Tuesday, July 26, 2011
A Project from the Past
I recently got my hands on a DVD of a teleplay I wrote and produced back in 1994. Shot and edited on VHS and featuring a group of actors from my old Northwest Portland neighborhood, this low-budget (essentially no-budget) drama was based on a William Faulkner short story called "Artist at Home."
If you're not familiar with Faulkner's story you ought to read it. One of the writer's best, it concerns a dying poet, an urbanite who is a bit of a leech and a marginally successful writer, who wanders out of the city to visit an old friend who is himself a famous, highly successful novelist.
The novelist has a new wife who has recently experienced the "visitor syndrome" and is quite upset that her husband has invited yet another down-and-out "artist" to their pristine countryside home for a visit. While visiting, the poet seduces the wife, fights with the author about that fact, reveals he is dying, and patches things up enough to bring out a final book of poems with the famous writer's assistance.
A pretty basic story, but my God, it was Faulkner, which means it is beyond great.
The film had many of the problems usually associated with homemade, no-budget projects from the VHS era. Digital video cameras had yet to hit the mass market in 1994, and I used a couple of VHS decks to finish the final edit.

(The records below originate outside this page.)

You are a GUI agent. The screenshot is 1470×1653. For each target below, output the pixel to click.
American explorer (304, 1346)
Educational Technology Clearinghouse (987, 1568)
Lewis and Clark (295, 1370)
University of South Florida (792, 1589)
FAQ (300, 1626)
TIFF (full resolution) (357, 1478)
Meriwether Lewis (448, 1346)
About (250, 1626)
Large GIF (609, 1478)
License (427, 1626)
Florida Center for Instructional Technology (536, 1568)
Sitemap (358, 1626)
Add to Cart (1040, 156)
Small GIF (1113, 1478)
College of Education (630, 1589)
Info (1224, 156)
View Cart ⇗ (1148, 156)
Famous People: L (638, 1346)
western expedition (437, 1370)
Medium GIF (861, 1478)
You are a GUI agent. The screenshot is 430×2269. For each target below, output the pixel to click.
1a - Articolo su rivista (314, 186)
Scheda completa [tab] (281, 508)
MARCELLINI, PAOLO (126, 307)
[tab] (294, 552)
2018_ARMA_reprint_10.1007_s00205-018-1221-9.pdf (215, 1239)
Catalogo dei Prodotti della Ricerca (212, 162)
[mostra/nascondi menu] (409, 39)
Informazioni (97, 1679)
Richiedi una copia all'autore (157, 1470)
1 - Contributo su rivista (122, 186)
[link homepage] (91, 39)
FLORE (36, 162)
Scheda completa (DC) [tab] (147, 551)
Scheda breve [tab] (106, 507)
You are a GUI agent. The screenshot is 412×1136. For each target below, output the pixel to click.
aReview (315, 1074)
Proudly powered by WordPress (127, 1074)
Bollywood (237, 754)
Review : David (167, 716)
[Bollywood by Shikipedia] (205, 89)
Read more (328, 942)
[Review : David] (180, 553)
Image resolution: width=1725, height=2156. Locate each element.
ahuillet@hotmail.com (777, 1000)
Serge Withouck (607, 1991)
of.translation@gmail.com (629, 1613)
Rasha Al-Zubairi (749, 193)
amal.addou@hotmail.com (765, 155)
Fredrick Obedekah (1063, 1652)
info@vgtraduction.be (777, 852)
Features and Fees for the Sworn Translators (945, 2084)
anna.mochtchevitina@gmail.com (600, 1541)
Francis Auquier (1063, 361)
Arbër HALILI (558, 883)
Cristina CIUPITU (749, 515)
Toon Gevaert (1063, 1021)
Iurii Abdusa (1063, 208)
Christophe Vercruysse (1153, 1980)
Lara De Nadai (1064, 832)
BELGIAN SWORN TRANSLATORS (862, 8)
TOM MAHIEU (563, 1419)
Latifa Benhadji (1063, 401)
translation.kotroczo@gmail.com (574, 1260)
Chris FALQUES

You get what you pay for in a project of this scope, but I'll say this, the acting was fine. The audio was poor to okay, the lighting was poor to passable, and the editing, which I was solely responsible for, was atrocious.
I'd forgotten how bad it really was. It could and should have been so much better. Looking back, I'd volunteer that I blew a great opportunity.
People were nice not to mention it for years and years, except my shooter on the project who repeatedly said, "Man, the editing was horrible!"
How right he was.
But Lo! In this new-tech age I've been leased a second chance. Though I'm not in possession of the original VHS footage, I've been able to take liberties with the DVD, downloading it to Movie Maker and assembling something like a new version of the program.
I'm working on it as I teach myself some of the tricks of Microsoft's Movie Maker tools, so it's progressing rather slowly, but I think I can turn this old sows ear into a silk purse, or at least improve it.
I've retitled the film from it's original "What Time Is Left," to simply "The Visitor."
A sad yet interesting fact--three of the cast members on this project are now dead. Two of them died far too young, the third, the actor who played the dying poet in the film, lived to be considerably older than the protagonist in the movie.
I'll let you know how things transpire. Maybe I'll place the new edit on YouTube in the future.